▶ Short exercise A:
Please write out all the records below word for word, omitting the pictures and the offset loan article.

[START OF Excerpt]

= Offset loan =

An offset loan is a type of lending arrangement, usually for a mortgage, in which a borrower also maintains a savings account with the lender. Instead of receiving interest on the savings account, the interest payment due on the loan is calculated only on the net balance of the loan minus the savings account. The regular payment is calculated on the full amount of the loan, however, and so making regular payments pays off the loan faster than a standard loan with the same interest rate, amount, and periodic payment.

Lenders usually charge a higher interest rate on offset loans than other types of loans. That makes offset loans a good idea only for borrowers who normally have large cash balances. If the cash to be used to offset is permanently available to pay down the mortgage and is not needed for emergency spending, borrowers are normally better off prepaying a more typical mortgage.

A customer with a $150,000 home loan over 30 years would pay approximately $167,190 in interest. A customer with an offset account linked to the home loan for the entire loan term with a constant balance of $10,000 in it would pay the loan off in 26 years and 4 months, with only approximately $127,553 in interest. That is a saving of three years and eight months and approximately $38,636.95 in interest.

Many offset loans are also flexible in their periodic payment amounts, allowing for overpayment or underpayment if prior overpayment has been made. That makes them more attractive to some of the people likely to use them (those with irregular income), but that is not a key defining feature of the loan.

[END OF Excerpt]
[START OF Records provided]

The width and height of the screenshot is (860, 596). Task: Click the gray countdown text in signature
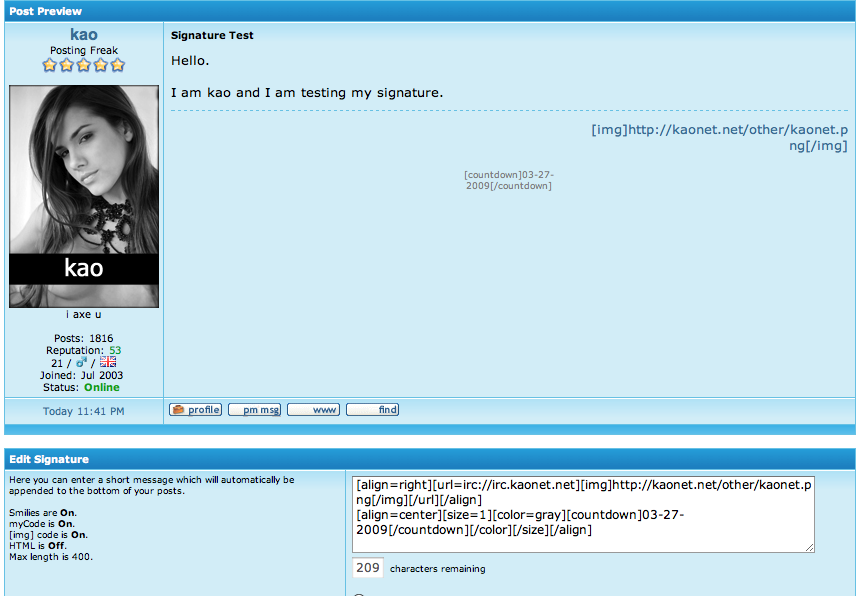pos(508,180)
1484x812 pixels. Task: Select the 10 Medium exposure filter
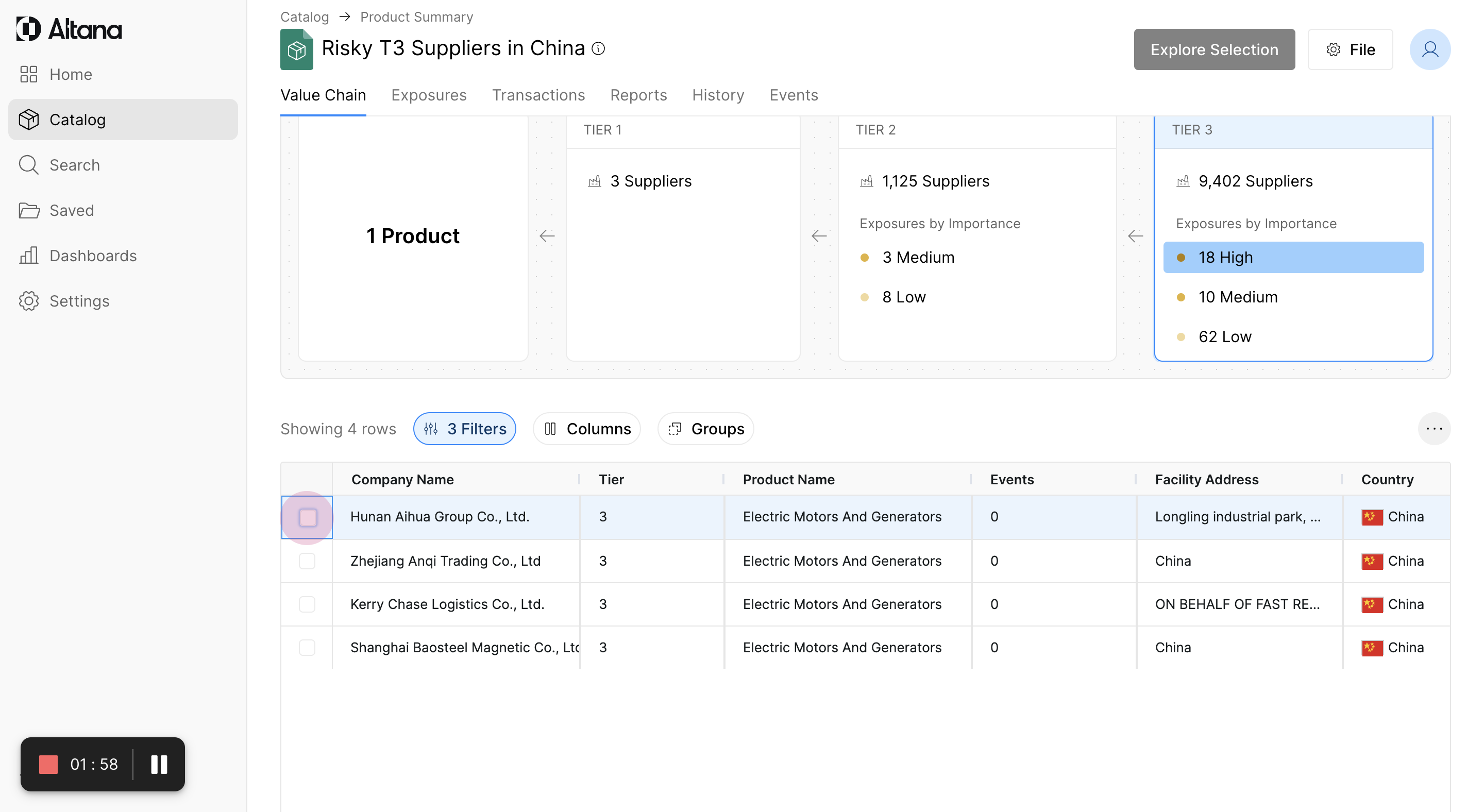point(1237,297)
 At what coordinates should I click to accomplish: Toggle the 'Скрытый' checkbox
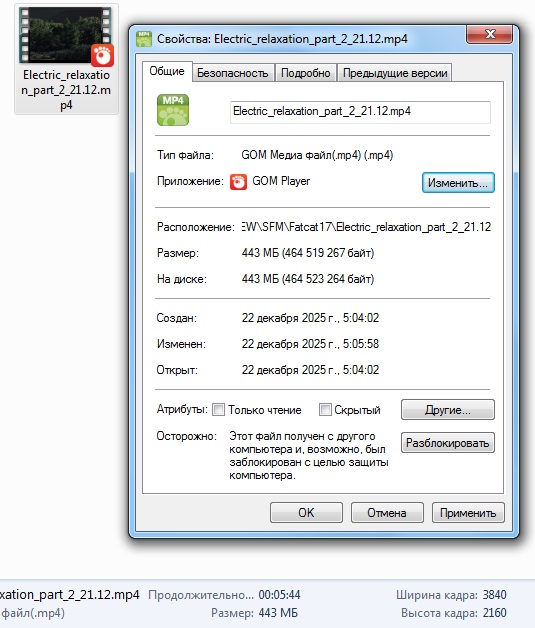coord(325,410)
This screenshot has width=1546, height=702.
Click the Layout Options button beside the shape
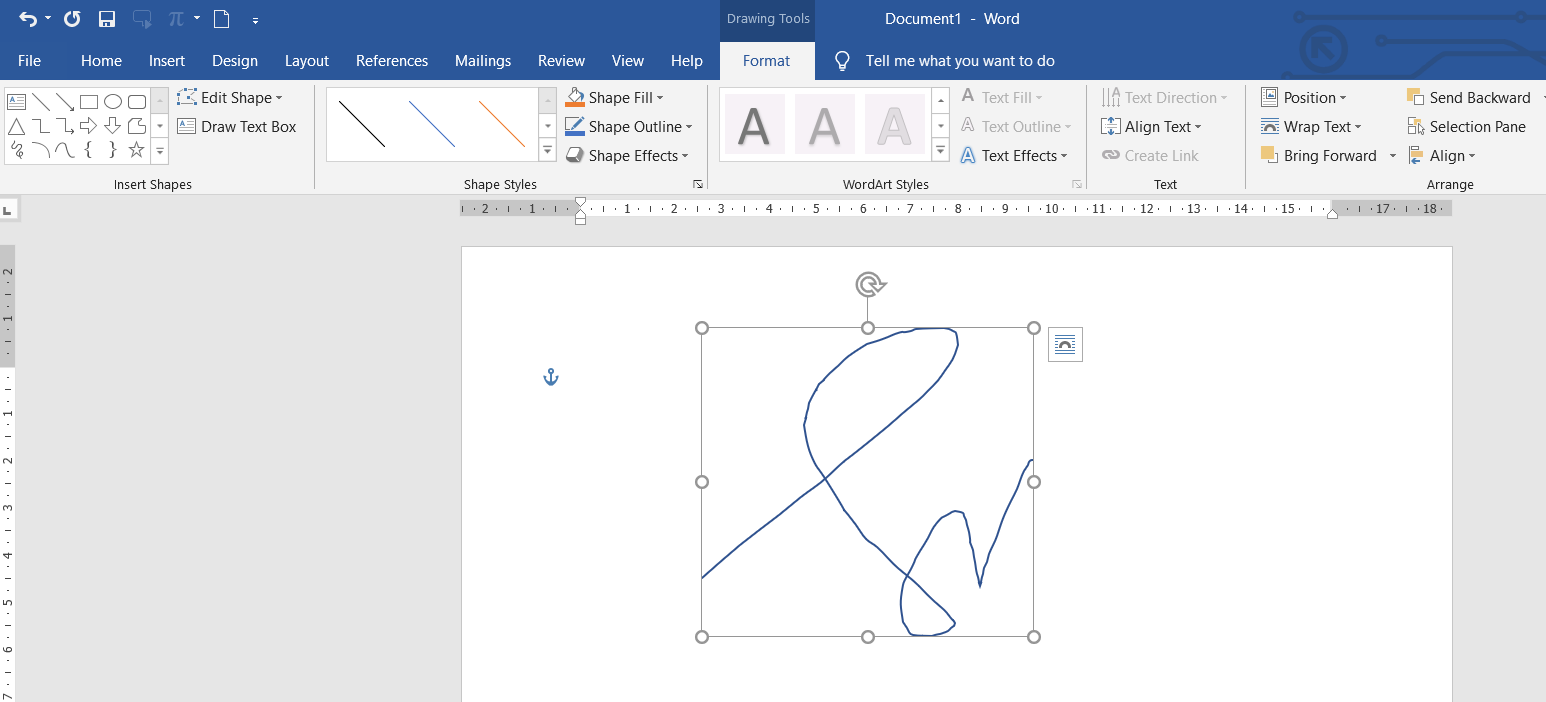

[END OF Records provided]

▶ Short exercise B:
Translate this sentence from the offset loan article into Spanish: "Lenders usually charge a higher interest rate on offset loans than other types of loans."

▶ Solution A:
The width and height of the screenshot is (860, 596). Task: Click the gray countdown text in signature
pos(508,180)
1484x812 pixels. Task: Select the 10 Medium exposure filter
point(1237,297)
 At what coordinates should I click to accomplish: Toggle the 'Скрытый' checkbox
coord(325,410)
This screenshot has width=1546, height=702.
Click the Layout Options button beside the shape

▶ Solution B:
Los prestamistas suelen cobrar una tasa de interés más alta en los préstamos de compensación que en otros tipos de préstamos.